Many issues have fallen out of Healey’s statement, and there is a great deal of confusion on a number of points. One is how much the whole episode has cost and will cost, and here claims have varied wildly. Healey told the Commons that Afghanistan Response Route (ARR), set up to deal with the crisis, had so far cost £400m but said when interviewed the following day that the final bill will be around £800-850m.
According to The Times, however, last October the chancellor, Rachel Reeves, approved a plan drawn up by the previous government which foresaw spending £7bn over five years to relocate 25,000 Afghans. The ministry of defence contends that this figure applies to the overall cost of all the relocation schemes.

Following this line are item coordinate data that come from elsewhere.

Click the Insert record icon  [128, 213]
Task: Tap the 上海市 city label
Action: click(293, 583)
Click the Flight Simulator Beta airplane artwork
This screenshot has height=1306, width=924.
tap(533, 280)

None of this is small-scale expenditure, but there is clearly a huge difference between something which costs £800m and something which runs to ten times that amount. The MoD is being characteristically secretive, and will not give costings for around 1,000 Afghans who were relocated purely because of the data breach, or a timeframe for the ARR. Of course it is impossible to anticipate future costs to the last sou, but this kind of disparity suggests a much deeper level of confusion and contradiction.
It is hardly destroying anyone’s cherished illusions to say that governments will manipulate figures to achieve as large or small a sum as suits their political need. The current crisis, however, needs some kind of verification or adjudication, some solid and transparent numbers that can be accepted by everyone.